Bhattacharya: Twitter Harmed Children, Science and American Public By Suppressing Scientific Discussion

Stanford Professor Dr. Jay Bhattacharya joined Fox News’ “Ingraham Angle” on Thursday to share his reaction on the recent release of the second edition of the Twitter Files.

This edition was particularly relevant to him as the contents of this release specifically detailed his Twitter account.

Journalist Bari Weiss, who released the second edition of the Twitter Files on behalf on CEO Elon Musk, used Dr. Bhattacharya’s account in an example of some of the platform’s censorship prior to Musk’s ownership.

“Take, for example, Stanford’s Dr. Jay Bhattacharya (@DrJBhattacharya) who argued that COVID lockdowns would harm children. Twitter secretly placed him on a ‘Trends Blacklist,’ which prevented his tweets from trending,” Weiss tweeted.
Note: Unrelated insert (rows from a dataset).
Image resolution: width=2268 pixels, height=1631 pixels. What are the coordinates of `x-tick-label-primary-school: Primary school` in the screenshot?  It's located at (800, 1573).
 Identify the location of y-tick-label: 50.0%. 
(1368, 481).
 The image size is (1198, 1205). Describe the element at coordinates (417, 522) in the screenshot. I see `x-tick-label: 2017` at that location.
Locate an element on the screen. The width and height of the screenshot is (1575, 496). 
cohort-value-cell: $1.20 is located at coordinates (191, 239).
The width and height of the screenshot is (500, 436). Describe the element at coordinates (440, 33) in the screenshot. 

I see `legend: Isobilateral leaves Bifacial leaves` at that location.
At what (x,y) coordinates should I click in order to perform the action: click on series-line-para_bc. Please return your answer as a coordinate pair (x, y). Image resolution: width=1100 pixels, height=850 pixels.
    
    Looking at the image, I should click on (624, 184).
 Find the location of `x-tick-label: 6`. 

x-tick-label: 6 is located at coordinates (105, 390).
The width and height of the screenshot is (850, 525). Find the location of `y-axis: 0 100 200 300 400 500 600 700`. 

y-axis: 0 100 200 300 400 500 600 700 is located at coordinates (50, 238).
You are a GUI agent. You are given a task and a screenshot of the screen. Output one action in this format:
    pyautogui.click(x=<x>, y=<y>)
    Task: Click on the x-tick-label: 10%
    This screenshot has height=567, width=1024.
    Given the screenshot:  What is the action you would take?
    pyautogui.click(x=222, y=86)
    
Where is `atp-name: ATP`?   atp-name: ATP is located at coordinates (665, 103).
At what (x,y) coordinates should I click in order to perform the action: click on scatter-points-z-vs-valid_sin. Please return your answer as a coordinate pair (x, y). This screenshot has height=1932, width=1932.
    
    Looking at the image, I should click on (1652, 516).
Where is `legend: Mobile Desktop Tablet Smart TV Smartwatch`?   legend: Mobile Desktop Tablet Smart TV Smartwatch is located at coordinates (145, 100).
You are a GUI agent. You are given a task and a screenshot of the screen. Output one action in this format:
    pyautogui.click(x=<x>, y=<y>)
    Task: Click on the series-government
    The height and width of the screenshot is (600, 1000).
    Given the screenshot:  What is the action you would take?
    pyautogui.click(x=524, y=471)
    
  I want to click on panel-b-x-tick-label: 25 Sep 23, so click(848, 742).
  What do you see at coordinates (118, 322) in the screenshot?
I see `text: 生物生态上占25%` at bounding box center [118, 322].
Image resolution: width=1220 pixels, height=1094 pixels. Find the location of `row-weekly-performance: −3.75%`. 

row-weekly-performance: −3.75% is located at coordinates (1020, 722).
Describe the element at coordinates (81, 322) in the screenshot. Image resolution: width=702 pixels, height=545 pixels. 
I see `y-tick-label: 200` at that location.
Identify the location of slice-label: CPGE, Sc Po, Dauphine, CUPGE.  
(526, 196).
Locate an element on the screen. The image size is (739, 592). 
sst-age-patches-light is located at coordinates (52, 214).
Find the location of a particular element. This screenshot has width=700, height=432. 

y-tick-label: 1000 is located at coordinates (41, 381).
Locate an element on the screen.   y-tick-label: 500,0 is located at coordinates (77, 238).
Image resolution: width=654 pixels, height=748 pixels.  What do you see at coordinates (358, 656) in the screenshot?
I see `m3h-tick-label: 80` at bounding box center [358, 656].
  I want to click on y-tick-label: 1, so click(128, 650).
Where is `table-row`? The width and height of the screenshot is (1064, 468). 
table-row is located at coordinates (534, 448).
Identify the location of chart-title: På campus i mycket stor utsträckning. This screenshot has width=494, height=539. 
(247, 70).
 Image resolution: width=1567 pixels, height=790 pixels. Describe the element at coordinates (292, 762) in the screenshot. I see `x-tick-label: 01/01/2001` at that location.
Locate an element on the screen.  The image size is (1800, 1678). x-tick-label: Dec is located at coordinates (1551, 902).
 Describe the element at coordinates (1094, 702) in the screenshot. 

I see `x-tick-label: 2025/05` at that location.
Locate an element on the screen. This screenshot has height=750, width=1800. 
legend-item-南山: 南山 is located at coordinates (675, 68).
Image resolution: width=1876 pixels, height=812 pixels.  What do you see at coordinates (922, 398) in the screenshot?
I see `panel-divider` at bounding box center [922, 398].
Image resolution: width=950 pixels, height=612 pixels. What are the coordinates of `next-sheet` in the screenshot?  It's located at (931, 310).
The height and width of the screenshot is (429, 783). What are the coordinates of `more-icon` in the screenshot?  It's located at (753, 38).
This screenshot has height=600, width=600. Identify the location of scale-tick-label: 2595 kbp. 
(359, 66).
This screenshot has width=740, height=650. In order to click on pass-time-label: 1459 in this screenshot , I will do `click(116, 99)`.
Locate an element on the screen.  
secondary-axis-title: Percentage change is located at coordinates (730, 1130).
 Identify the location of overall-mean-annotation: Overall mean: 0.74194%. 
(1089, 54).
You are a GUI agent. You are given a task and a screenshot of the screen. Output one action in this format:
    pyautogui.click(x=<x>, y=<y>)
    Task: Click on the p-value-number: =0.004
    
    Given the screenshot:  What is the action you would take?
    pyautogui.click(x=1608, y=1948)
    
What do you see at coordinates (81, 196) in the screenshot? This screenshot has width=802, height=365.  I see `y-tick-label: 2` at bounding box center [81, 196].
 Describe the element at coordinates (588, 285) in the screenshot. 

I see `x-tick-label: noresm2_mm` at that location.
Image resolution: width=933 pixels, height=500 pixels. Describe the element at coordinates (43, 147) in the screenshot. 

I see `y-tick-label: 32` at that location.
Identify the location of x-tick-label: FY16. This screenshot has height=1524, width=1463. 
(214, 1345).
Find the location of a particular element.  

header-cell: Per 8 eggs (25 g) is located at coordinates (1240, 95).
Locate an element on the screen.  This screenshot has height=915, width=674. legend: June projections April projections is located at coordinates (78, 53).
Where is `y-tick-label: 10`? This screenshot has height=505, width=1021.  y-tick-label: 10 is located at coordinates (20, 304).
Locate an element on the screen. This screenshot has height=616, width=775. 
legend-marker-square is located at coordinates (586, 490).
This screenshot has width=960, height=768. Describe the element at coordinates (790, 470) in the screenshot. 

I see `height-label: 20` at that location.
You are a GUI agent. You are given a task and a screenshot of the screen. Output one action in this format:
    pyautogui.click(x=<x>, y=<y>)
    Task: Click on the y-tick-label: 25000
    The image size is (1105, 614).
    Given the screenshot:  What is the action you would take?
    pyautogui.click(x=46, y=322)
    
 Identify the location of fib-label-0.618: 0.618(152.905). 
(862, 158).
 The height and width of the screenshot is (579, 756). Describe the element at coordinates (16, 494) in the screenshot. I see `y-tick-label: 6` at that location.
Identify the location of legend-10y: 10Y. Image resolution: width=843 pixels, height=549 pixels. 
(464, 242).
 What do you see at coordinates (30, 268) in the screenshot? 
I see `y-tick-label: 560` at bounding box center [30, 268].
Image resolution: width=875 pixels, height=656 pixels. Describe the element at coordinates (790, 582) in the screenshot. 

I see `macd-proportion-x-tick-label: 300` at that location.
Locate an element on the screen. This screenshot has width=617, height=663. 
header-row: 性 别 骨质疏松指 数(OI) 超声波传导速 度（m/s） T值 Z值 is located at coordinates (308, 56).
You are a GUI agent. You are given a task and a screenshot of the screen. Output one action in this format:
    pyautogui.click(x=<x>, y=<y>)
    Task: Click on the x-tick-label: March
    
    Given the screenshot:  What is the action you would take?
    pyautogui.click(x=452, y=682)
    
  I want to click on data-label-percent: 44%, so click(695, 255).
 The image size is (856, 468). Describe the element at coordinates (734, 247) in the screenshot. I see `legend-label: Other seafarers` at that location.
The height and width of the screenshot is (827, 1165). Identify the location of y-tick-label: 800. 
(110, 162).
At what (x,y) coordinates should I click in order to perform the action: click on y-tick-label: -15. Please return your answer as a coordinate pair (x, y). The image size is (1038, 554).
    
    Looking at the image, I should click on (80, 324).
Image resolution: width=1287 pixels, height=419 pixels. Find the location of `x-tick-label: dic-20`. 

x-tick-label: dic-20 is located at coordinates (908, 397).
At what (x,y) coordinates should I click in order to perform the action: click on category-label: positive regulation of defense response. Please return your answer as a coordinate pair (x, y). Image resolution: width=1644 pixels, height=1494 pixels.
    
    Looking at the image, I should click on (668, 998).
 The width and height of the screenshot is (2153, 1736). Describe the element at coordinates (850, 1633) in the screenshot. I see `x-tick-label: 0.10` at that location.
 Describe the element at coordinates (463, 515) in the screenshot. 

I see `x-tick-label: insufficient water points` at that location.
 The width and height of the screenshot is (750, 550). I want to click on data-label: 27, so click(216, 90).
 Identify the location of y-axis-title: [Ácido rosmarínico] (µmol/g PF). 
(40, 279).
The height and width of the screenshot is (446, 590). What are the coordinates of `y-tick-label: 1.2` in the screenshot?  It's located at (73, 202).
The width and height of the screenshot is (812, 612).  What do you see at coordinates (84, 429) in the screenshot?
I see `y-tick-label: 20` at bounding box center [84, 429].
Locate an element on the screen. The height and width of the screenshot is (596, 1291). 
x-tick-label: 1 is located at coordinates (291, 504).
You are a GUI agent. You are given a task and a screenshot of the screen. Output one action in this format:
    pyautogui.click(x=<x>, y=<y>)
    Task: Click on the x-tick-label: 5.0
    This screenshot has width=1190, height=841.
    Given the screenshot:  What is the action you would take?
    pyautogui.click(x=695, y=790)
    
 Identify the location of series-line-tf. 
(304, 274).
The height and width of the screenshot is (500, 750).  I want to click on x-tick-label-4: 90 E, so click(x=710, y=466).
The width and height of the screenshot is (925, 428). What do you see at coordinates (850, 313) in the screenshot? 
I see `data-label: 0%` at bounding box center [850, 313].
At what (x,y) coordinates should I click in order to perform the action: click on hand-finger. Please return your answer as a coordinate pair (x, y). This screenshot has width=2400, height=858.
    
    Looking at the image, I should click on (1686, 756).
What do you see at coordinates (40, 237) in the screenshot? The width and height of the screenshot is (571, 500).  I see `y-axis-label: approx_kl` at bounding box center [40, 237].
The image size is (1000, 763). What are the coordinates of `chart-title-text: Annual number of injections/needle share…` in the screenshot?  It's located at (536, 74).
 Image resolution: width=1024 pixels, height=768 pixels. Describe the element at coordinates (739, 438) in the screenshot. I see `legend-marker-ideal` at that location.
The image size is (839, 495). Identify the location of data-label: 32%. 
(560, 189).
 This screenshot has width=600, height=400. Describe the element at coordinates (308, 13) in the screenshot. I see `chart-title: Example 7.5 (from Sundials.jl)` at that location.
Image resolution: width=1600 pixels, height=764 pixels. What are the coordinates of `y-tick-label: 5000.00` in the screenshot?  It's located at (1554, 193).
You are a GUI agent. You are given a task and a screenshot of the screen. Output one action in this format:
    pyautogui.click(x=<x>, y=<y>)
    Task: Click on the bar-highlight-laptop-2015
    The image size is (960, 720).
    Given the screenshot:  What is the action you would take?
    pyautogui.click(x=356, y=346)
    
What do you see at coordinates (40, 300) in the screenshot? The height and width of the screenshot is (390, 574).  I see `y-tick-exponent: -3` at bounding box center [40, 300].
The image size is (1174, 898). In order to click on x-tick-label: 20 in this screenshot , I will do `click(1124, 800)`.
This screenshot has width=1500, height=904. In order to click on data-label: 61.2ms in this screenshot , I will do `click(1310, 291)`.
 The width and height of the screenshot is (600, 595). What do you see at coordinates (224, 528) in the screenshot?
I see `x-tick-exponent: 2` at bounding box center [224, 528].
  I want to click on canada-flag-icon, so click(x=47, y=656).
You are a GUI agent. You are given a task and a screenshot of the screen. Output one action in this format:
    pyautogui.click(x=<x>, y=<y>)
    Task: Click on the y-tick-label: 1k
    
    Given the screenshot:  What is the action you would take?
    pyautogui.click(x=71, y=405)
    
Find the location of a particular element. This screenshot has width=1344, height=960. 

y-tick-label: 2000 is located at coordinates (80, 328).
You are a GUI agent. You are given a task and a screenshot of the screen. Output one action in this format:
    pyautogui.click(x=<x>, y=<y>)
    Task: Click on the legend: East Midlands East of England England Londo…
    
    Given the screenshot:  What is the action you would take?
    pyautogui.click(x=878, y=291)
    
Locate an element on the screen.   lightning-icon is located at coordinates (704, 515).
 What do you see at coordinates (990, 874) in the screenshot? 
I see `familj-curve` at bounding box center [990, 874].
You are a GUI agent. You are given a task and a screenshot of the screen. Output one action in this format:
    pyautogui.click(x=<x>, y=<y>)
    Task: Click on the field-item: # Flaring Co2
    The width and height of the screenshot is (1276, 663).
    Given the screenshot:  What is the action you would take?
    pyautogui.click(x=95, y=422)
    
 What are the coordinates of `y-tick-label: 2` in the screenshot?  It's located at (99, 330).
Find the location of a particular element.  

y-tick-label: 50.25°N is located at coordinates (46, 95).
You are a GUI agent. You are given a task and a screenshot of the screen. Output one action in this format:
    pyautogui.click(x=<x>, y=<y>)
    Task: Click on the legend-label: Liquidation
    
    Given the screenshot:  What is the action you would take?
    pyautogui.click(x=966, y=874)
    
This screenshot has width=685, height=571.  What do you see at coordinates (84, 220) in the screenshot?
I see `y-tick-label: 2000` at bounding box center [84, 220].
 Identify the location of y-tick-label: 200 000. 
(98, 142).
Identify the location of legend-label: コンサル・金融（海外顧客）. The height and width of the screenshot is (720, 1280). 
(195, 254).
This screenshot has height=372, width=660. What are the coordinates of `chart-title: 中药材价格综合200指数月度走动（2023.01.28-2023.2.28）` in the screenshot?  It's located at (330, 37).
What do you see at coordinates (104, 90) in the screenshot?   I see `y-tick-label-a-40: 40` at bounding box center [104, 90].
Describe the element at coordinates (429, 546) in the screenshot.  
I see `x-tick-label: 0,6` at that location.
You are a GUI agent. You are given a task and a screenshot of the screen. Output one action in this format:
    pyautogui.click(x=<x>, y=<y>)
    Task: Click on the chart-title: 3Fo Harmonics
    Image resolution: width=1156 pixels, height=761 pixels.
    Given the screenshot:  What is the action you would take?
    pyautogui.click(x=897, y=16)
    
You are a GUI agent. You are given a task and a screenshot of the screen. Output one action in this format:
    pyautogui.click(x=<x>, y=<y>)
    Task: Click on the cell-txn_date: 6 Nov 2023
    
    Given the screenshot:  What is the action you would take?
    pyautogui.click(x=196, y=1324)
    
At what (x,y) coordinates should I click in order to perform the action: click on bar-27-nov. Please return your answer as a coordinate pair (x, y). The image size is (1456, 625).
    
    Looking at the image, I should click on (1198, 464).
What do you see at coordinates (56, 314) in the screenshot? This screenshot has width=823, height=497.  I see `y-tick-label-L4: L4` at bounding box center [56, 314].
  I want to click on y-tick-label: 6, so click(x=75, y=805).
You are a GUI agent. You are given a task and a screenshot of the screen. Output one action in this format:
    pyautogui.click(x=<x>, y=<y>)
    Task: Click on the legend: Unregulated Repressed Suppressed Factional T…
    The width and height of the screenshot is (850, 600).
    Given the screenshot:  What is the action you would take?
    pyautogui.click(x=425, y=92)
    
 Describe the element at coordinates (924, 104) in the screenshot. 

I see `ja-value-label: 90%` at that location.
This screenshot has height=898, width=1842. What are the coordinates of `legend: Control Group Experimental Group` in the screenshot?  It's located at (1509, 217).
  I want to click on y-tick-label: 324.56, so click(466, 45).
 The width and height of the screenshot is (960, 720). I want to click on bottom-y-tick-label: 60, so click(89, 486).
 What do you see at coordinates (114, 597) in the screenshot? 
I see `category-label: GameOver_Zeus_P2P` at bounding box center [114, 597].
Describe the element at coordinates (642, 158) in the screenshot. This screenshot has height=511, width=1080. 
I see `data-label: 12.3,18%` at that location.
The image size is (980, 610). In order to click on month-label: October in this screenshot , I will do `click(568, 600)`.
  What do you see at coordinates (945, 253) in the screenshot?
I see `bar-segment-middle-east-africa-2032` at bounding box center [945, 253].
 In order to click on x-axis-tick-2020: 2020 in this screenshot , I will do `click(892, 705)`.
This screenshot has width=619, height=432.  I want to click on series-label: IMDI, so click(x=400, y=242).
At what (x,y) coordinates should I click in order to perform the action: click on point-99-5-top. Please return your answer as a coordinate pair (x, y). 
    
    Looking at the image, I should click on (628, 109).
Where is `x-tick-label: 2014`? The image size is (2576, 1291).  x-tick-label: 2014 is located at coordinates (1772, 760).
Dr. Bhattacharya shared his disbelief over the censorship and stated that if there were an open discussion on the topics surrounding Covid, the schools would not have closed in 2020 and the lockdowns would have lifted much earlier.

“Twitter, by suppressing scientific discussion, harmed science, harmed children, and harmed the American public,” he said.

He furthered the conversation by saying he suspects very strongly that there was government involvement in the Twitter censorship:

“I’ve been involved with this lawsuit brought by the Missouri and Louisiana Attorney General’s offices against the Biden administration and we’ve uncovered tremendous evidence that there were federal agencies that were directing social media companies about what to censor, even who to censor. Now, if that is actually the case, that this blacklisting was directed by the government against American citizens, that’s a direct violation of my civil rights, it’s a direct violation of the First Amendment, and every American should be outraged,” he stated.

He went on the say that he believes that suppression is absolutely appropriate in the event of a violent threat against someone but to suppress discussions based on basic scientific policy is an overreach of power.

Dr. Bhattacharya asked viewers to imagine how different the world would be if there had been open, scientific discussions. He argued there was no open discussion, but rather a forced acceptance of narratives.